Friday, July 01, 2022

CDC Director Endorses ACIP Recommendation On High-Dose/Adjuvanted Flu Vaccines For Seniors

ACIP Presentation


Just over a week ago ACIP Voted (15-0) To Preferentially Recommend High-Dose/Adjuvanted Flu Vaccines For Seniors and sent their recommendations to the CDC.  Although it took a week, yesterday the CDC's Director Rochelle P. Walensky, M.D., M.P.H. issued the following endorsement. 

First the statement from the CDC, after which I'll have a bit more.

CDC Director Adopts Preference for Specific Flu Vaccines for Seniors
Media Statement

For Immediate Release: Thursday, June 30, 2022
Contact: Media Relations
(404) 639-3286

CDC Director Rochelle P. Walensky, M.D., M.P.H., adopted the Advisory Committee on Immunization Practices’ (ACIP) recommendation to preferentially recommend the use of specific flu vaccines for adults 65 years and older, including higher dose and adjuvanted flu vaccines. The preference applies to Fluzone High-Dose Quadrivalent, Flublok Quadrivalent and Fluad Quadrivalent flu vaccines.

While flu seasons vary in severity, during most seasons, people 65 years and older bear the greatest burden of severe flu disease, accounting for the majority of flu-related hospitalizations and deaths. Additionally, changes in the immune system with age mean that older adults often do not have as strong an immune response to vaccination as younger, healthy people. “Given their increased risk of flu-associated severe illness, hospitalization, and death, it’s important to use these potentially more effective vaccines in people 65 years and older,” said José R. Romero, M.D., Director of CDC’s National Center for Immunization and Respiratory Diseases. Additionally, data has shown that racial and ethnic health disparities exist in populations that receive a high-dose flu vaccine compared with standard-dose flu vaccines. “This recommendation could help reduce health disparities by making these vaccines more available to racial and ethnic minority groups,” said Dr. Romero.

Last Thursday, ACIP voted to preferentially recommend the use of higher dose flu or adjuvanted flu vaccines over standard-dose unadjuvanted flu vaccines for people 65 years and older. This recommendation was based on a review of available studies which suggests that, in this age group, these vaccines are potentially more effective than standard dose unadjuvanted flu vaccines. Dr. Walensky’s adoption of the ACIP recommendation makes this recommendation official CDC policy, which will be further detailed in an upcoming Morbidity and Mortality Weekly Recommendation Report later this summer.

In recent years, CDC has not recommended any one flu vaccine over another for any age group, and there is still no preferential recommendation for people younger than 65. People 65 and older should try to get one of the three preferentially recommended vaccines, however, if one of these vaccines is not available at the time of administration, people in this age group should get a standard-dose flu vaccine instead.

Problem requirements ->
Retype everything in the flu vaccine post from "Friday, July 01, 2022" down to "the following endorsement.", word for word.

Information supplied ->
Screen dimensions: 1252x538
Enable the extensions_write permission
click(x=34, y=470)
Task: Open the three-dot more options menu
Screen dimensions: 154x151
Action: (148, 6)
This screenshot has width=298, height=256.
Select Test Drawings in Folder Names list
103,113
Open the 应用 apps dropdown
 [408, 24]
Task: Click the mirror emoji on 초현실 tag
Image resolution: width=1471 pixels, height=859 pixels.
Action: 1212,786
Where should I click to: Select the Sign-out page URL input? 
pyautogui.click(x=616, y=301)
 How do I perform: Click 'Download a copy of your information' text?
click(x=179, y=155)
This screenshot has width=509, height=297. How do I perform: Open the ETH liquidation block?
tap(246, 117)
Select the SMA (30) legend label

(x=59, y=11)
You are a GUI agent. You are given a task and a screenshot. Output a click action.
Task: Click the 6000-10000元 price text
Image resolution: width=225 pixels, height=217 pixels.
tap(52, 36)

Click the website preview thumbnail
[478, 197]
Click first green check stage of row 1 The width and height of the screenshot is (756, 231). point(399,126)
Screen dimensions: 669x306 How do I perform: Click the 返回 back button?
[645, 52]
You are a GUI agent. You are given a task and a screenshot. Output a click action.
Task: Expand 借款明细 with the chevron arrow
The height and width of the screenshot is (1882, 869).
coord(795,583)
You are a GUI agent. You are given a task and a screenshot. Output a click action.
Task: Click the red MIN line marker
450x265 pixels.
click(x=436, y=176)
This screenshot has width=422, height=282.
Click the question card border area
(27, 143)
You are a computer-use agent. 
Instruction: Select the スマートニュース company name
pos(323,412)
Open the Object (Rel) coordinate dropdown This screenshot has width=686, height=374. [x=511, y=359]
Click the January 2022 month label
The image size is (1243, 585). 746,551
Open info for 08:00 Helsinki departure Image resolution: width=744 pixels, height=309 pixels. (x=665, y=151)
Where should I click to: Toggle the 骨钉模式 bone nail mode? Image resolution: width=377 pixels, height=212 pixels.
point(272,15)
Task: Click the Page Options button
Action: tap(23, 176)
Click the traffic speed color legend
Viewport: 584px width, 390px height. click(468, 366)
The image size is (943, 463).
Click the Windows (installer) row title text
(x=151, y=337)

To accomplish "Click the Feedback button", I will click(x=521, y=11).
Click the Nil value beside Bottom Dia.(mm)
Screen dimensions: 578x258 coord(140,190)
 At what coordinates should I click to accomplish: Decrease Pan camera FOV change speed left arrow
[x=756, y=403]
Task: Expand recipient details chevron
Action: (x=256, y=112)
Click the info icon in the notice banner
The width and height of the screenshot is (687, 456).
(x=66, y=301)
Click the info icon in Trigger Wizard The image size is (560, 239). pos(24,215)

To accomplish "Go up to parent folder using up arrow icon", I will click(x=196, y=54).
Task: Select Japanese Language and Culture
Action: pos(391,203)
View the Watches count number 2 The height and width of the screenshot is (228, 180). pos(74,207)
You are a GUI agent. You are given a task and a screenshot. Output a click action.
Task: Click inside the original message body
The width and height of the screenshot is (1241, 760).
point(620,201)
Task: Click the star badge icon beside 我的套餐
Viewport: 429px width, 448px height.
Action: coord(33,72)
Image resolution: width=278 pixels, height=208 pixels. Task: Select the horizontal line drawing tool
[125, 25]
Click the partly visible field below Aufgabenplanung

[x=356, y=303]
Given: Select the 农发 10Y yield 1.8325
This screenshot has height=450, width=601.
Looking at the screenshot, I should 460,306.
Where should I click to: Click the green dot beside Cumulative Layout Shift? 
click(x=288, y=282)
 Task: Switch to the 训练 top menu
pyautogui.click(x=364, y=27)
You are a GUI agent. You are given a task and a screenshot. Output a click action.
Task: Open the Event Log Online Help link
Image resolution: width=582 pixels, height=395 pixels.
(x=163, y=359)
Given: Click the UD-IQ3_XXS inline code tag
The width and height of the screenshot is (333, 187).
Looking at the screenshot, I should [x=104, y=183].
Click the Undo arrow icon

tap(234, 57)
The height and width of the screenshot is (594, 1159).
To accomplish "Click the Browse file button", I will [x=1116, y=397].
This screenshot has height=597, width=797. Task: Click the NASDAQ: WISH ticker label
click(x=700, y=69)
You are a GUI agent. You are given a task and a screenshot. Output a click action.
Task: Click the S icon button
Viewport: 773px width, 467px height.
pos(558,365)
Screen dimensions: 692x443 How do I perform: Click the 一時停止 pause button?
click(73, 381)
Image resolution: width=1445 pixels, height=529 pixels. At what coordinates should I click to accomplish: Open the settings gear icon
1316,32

Exercise output ->
Friday, July 01, 2022

CDC Director Endorses ACIP Recommendation On High-Dose/Adjuvanted Flu Vaccines For Seniors

ACIP Presentation


Just over a week ago ACIP Voted (15-0) To Preferentially Recommend High-Dose/Adjuvanted Flu Vaccines For Seniors and sent their recommendations to the CDC.  Although it took a week, yesterday the CDC's Director Rochelle P. Walensky, M.D., M.P.H. issued the following endorsement.